But she dismounts and fishes some toilet paper out of the saddle bag I’d given her and heads out into the trees, not even looking my way. I don’t know how she’s still mad at me or even what for but time doesn’t seem to be helping.

I watch her disappear and look around. This isn’t a bad spot to camp but I don’t like the proximity to the forest. I’d rather keep riding and find another spot, maybe beside a creek so the horses have access to water, some place open so I can see from all angles. It’s not going to rain, so we just need a place to tie up the horses and some flat ground to spread the sleeping bag on and that’s about it.

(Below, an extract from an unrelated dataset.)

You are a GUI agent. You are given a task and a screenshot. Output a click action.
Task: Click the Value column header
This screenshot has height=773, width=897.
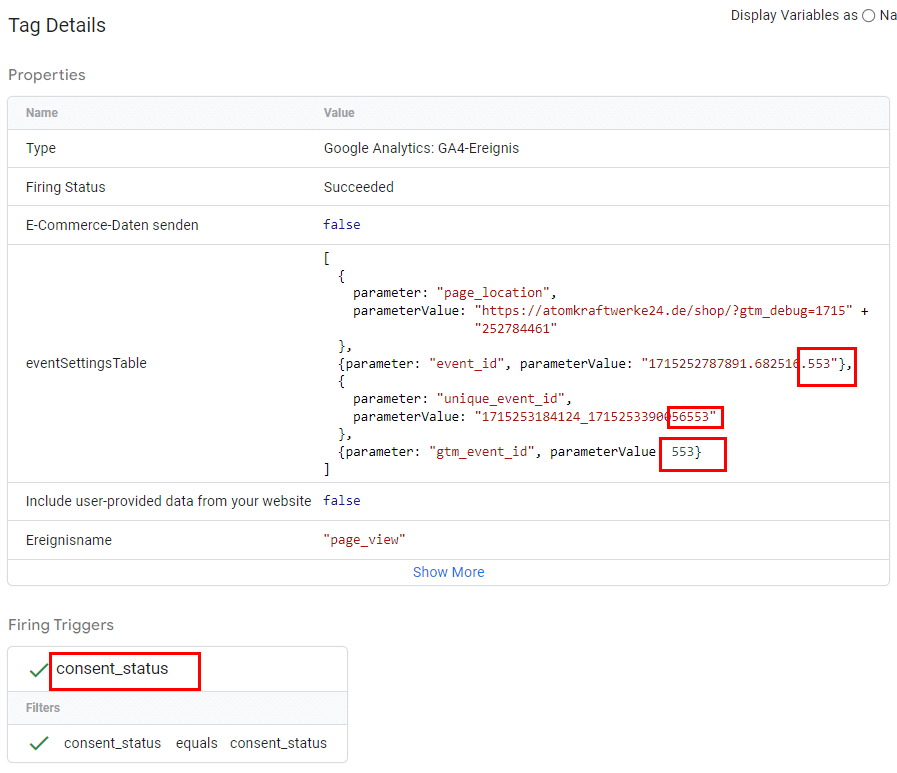[339, 113]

I actually love camping under the stars. Sometimes I go on overnights just by myself. Usually there’s a purpose to them, like traveling to other ranch lands to meet with ranchers or just driving cows or checking fences and making repairs, but I’m always the one going. There’s something about lying beneath a blanket of stars, far from the comforts of home, that makes you feel immensely connected to the land. It’s that connection that keeps the love of the job going.

Polly shifts nervously underneath me, her ears flicking back and forth. Sybil does the same. Fletcher is looking alert in the direction of where Rachel disappeared.

A coldness builds in my chest and I straighten up, instinctively reaching for my shotgun at the back of my saddle. “Rachel?” I say loudly. “You doing okay?”

I wait, listen.

I hear nothing.

Then rustling.

Unease trickles through me.

“Rachel!” I yell. My hand grasps the gun and I carefully bring it forward.

No answer.

I look at Fletcher. “Go find Rachel,” I tell him urgently.

He springs into action, trotting off into the forest until I can’t see him either.

Something isn’t right.

No, not right at all.

Sybil’s head suddenly lifts and she starts backing up, as does Polly, spooked as fucked.

Fletcher starts barking and barking like crazy from somewhere in the trees.

A heavy rustling follows.

“Rachel!” I yell, ready to jump off.

Then, a growl.

No, a roar.

It makes all my hair stand on end, freezing me on the spot.

There’s a rapid onslaught of sounds.

Fletcher barks, growls, snaps.

And something large and menacing growls back, a low, guttural cry that nearly shakes the ground.

Sybil rears.

I keep Polly in place.

Fletcher keeps barking, twigs and branches snap.

So do jaws.

Snarls.

Another roar and then Fletcher’s high-pitched howl, a cry of absolute pain.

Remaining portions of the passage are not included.